Structure and Function

α-ST is a type II transmembrane protein that is localized to the Golgi apparatus. It consists of two structural domains: an N-terminal catalytic domain and a C-terminal membrane-anchored structural domain. The catalytic domain contains a conserved sialylmotif responsible for the transfer of sialic acid from a donor substrate (e.g. CMP-sialic acid) to an acceptor substrate (e.g. lactose). The membrane-anchored structural domain contains several transmembrane helices that anchor the enzyme to the Golgi membrane. The function of α-ST is to catalyze the transfer of sialic acid to glycoproteins and glycolipids. This process is important for many biological processes, including cell adhesion, immune recognition and pathogen recognition. The addition of sialic acid can also affect the stability and half-life of glycoproteins and glycolipids.

Mechanism

The mechanism of action of α-ST involves several steps.

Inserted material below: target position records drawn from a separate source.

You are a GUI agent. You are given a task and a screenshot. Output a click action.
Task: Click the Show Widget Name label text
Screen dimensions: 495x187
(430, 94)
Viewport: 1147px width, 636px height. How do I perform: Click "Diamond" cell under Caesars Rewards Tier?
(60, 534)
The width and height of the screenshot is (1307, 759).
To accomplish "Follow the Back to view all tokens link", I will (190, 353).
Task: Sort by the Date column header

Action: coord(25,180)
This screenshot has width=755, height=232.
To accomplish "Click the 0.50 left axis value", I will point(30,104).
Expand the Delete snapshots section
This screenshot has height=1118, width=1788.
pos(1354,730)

  • First, the enzyme binds to a donor substrate (e.g., CMP-lactic acid) and an acceptor substrate (e.g., lactose).
  • Next, a sialylation product is formed by the enzyme catalyzing the transfer of sialic acid from the donor substrate to the acceptor substrate by a sialylation element in the catalytic structural domain.
  • Finally, this sialylation product is released from the enzyme and is transported to the cell surface.

Regulation

The expression and activity of α-ST is regulated by several mechanisms. An important mechanism is the regulation of gene expression. the promoter region of the ST gene contains several regulatory elements that respond to different signaling pathways, such as growth factors and cytokines. In addition, α-ST activity can be regulated by post-translational modifications, such as phosphorylation and glycosylation.

Applications

α-ST has a variety of potential applications in biotechnology and medicine. One of the most promising applications is the use of α-ST for the production of salicylated glycoproteins and glycolipids. These molecules are important for many biological processes and have potential therapeutic uses, such as the treatment of cancer and viral infections. α-ST can also be used for analytical applications, such as the detection and quantification of salivated molecules.

Clinical significance

Aberrant expression of α-ST has been associated with the development and progression of several types of cancer, including breast, lung, and pancreatic cancers. In addition, α-ST has been shown to be important in the immune response to viral infections, such as influenza and HIV. These findings suggest that α-ST may be a potential target for the development of novel therapies to treat these diseases.

Conclusions

α-ST is an important enzyme that plays a key role in glycosylation and silylation. Its structure and function have been extensively studied and its mechanism of action is well understood. The regulation of α-ST expression and activity is complex and involves multiple mechanisms. α-ST has several potential applications in biotechnology and medicine, and its clinical significance is becoming increasingly apparent. Further studies on α-ST and its role in disease processes are needed to fully understand its potential as a therapeutic target.